North Heights, one of Amarillo’s oldest neighborhoods, was founded by Hooks in 1926 and is known for its concentration of thriving African-American-owned businesses today.

In July 1934, Hooks opened the Dogie Club at Pioneer Hall, a building he owned at 1511 NW Adams.  Hooks believed the young black children of the North Heights Addition needed an opportunity to learn and have fun in a supervised environment. Directed by Hooks, the Dogie Club took boys on camping trips, gave them opportunities to play organized sports, and even guided them to plant trees on the property that would one day be renamed Bones Hooks Park. 
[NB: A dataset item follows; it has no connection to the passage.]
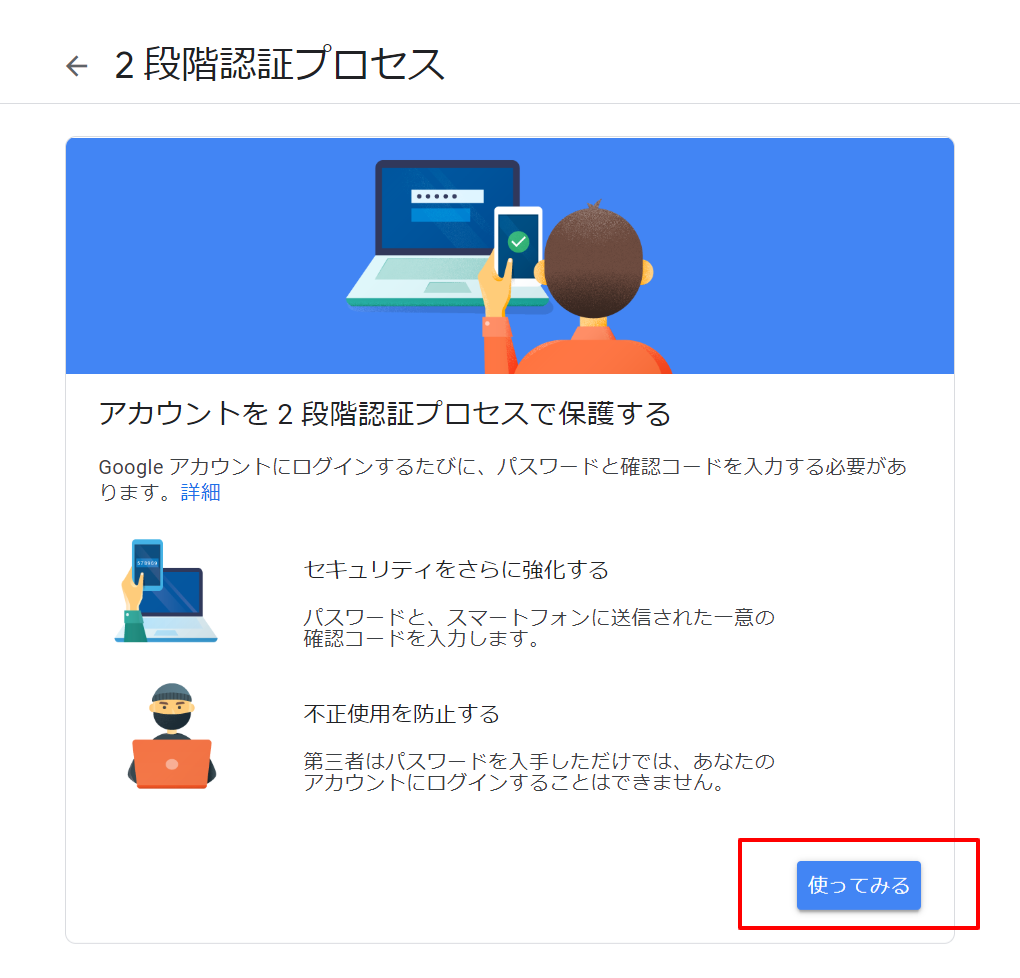Click the paragraph starting with Google アカウントにログイン

pyautogui.click(x=502, y=480)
Bones Hooks and a group of people standing in front of "Pioneer Hall", which was located at 1511 NW Adams. The photograph is probably of Dogie Club members standing in front of Pioneer Hall. Bones Hooks is the man on the far right in the photo. The white man standing next to Bones is unidentified, but may have been Mr. Galloway.
Dogie Club standing in front of Pioneer Hall circa 1927 - Bones Hooks is the man on the far right in this photo


Hooks was also a famed Cowboy who gained popularity by being a black cowboy to work alongside whites as a ranch hand down south. He ran grocery stores and established one of the first black churches in West Texas.  Last year Mathew Bones Hooks was inducted into the Cowboy Hall of Fame.  His award is on display at the Black Historical Cultural Center, 901 North Hayden.


Bones hooks holding a rope to the left in front of quarrel of horses
Bones Hooks on a Ranch in 1980 - Bones Hooks is on the left holding a rope


Bones Hooks, second from left, stands with a few of the oldest cowboys of the Panhandle of Texas
Bones Hooks with Cowboy Friends - Bones Hooks, second from left, stands with a few of the oldest cowboys of the Panhandle of Texas


His work ethic and experience made him a celebrity before he settled in North Heights.  Hooks eventually retired in 1930 from the railroad to become a civic worker in Amarillo and was the first African American to serve on the Potter County Grand Jury.  

He gained additional popularity for his presentation of white flowers to the families of recently deceased pioneers and to other people with worthwhile accomplishments. He sent out over 500 single flowers in his lifetime to war heroes, former presidents, and first lady’s.  The white flower also appeared at the dedications of new buildings and churches in Amarillo.


Bones Hooks Presenting White Flower to lions club
Bones Hooks presents white flower to Lions Club Guest 


Bones Hooks Park is located at 2000 North Hughes and serves as a meeting and celebration spot for many of the community residents today.  Hosting community Easter Egg Hunts or Trunk or Treats, School Supply giveaways, Back to School Haircuts and Braids, and the annual Water Bash and Juneteenth Celebration are just a few of the ways that the Hooks legacy lives on in the park named after this great man.  

This beautiful park features a fully functional stage with electric hookups for shows and entertainment.  It has a splash pad for the kids and plenty of shaded and unshaded areas to encourage the community to get out and be active. It also has basketball courts and a new playground.  

Over the years this park has become a place where residents celebrate life, accomplishments, and come together to address social injustice in our society today.  This park holds so much history and is the core of the North Heights Community.